Est-ce qu’il y a beaucoup de pression à travailler sur l’un des vaccins les plus attendus de l’histoire ?

« La pression ne vient pas des autres, elle vient surtout de nous-mêmes », indique M. Desjardins. Le spécialiste souligne qu’il veut que les recherches soient faites le plus rapidement possible, mais de façon sécuritaire. Afin d’y arriver, le Brigham and Women’s Hospital à Boston s’est entouré d’une équipe de près de 100 personnes pour travailler sur les essais cliniques des vaccins contre la COVID-19. « Tout est fait selon les règles de l’art pour gérer la sécurité, affirme le DDesjardins. Il n’y a aucune étape qui a été sautée. »

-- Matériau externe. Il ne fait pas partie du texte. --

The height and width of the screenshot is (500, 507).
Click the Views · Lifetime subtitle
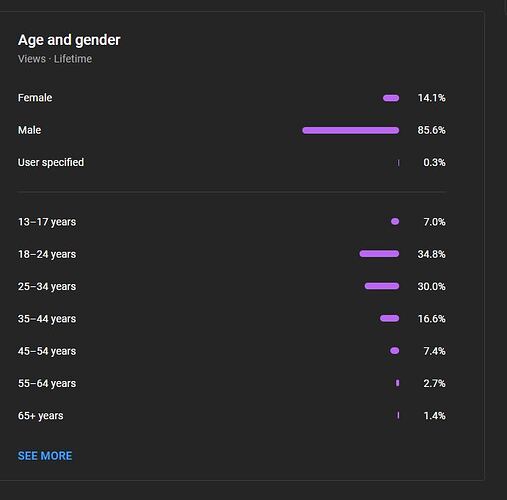pos(55,59)
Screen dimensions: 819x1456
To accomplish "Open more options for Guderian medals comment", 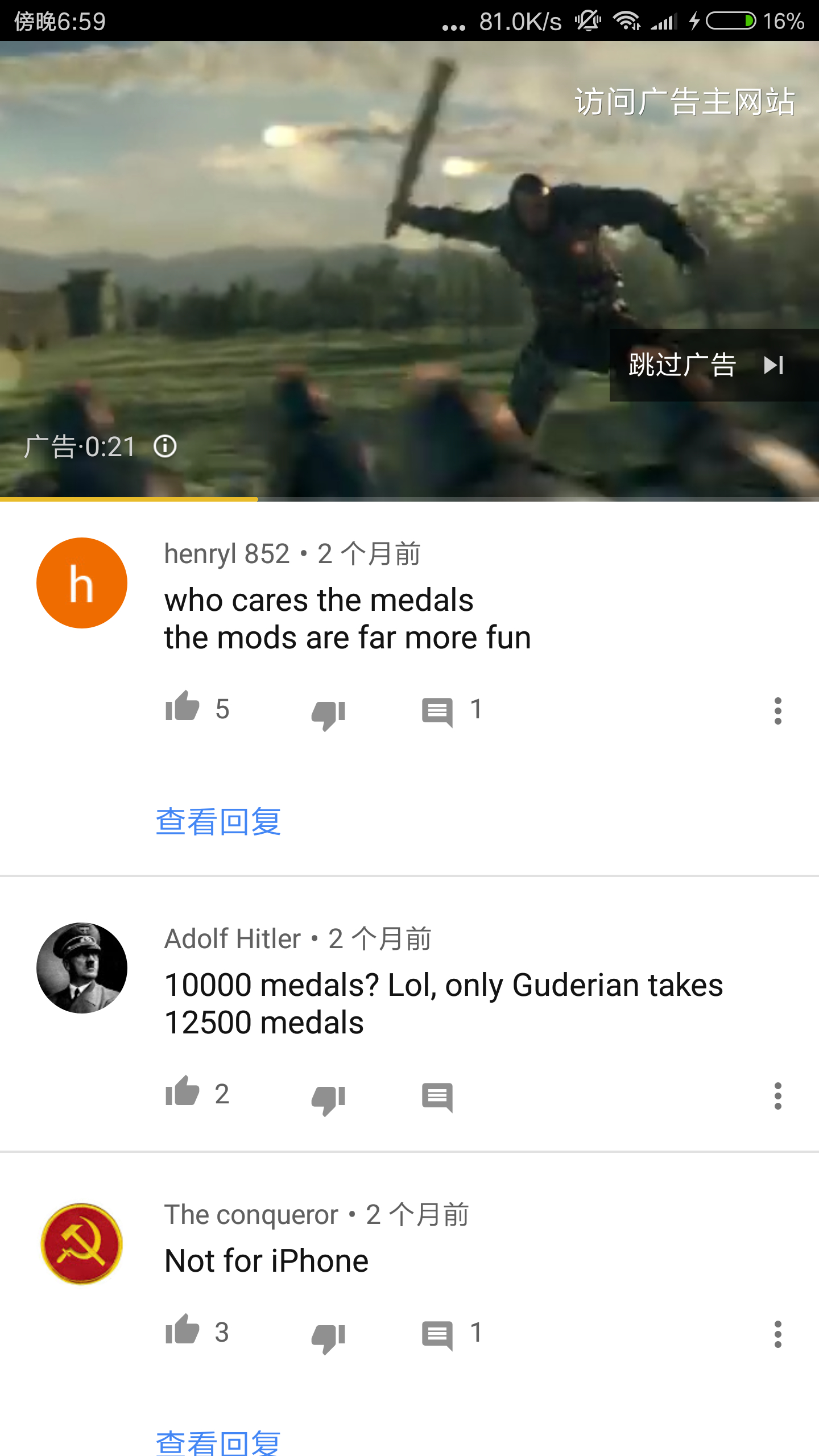I will pyautogui.click(x=777, y=1096).
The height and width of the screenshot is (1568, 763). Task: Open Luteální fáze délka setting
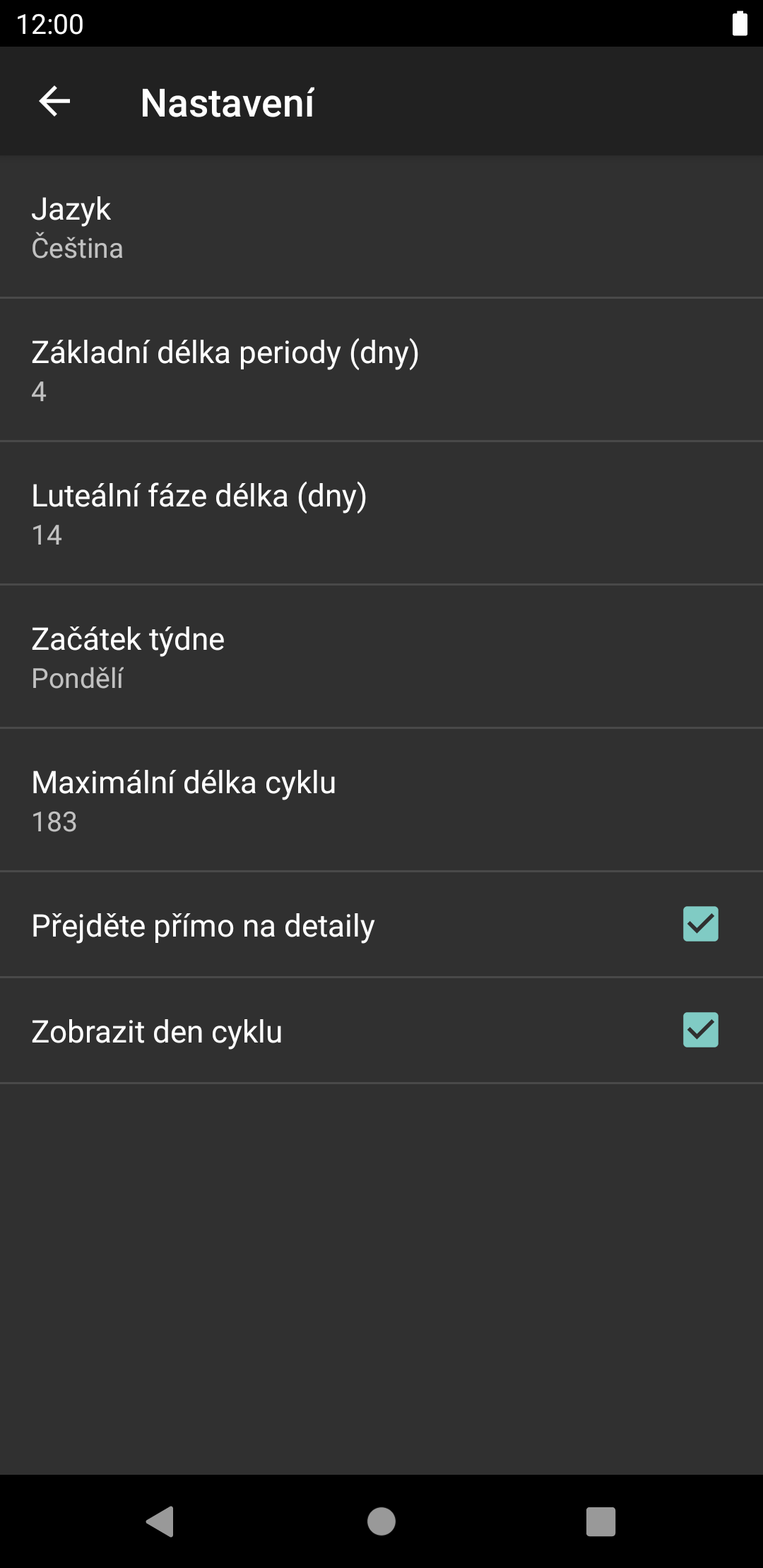click(382, 513)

Quels étaient les défis avec ce vaccin ?

« La vitesse à laquelle il fallait faire les études, affirme-t-il sans hésiter. Il est rare que des études doivent être faites si rapidement en vaccination. » Il indique que de nombreuses ressources ont dû être mises en place pour y arriver. « On n’a jamais eu de vaccins approuvés contre aucun coronavirus. » Il précise donc que ce nouveau virus compliquait aussi les recherches.

Comment avez-vous réagi à l’annonce de l’efficacité du vaccin annoncée lundi matin ?

« J’étais très heureux. C’était une belle journée pour la science », se réjouit le DDesjardins, qui souligne qu’il est très encourageant d’avoir des données d’efficacité aussi significatives. Il se dit très optimiste pour l’avenir, tout en demeurant prudent dans l’attente des résultats finaux de l’étude. « On a enfin l’impression qu’on va avoir une solution à ce fléau-là », dit-il.

Quel est votre souhait pour les prochains mois ?

« Que tous les vaccins des compagnies soient efficaces et sécuritaires », indique Michaël Desjardins. Les entreprises auront la capacité de produire des millions de doses, mais elles ne seront pas en mesure de produire 7 milliards de doses aussi rapidement. « Si tous les vaccins peuvent fonctionner, ce serait l’idéal », conclut-il.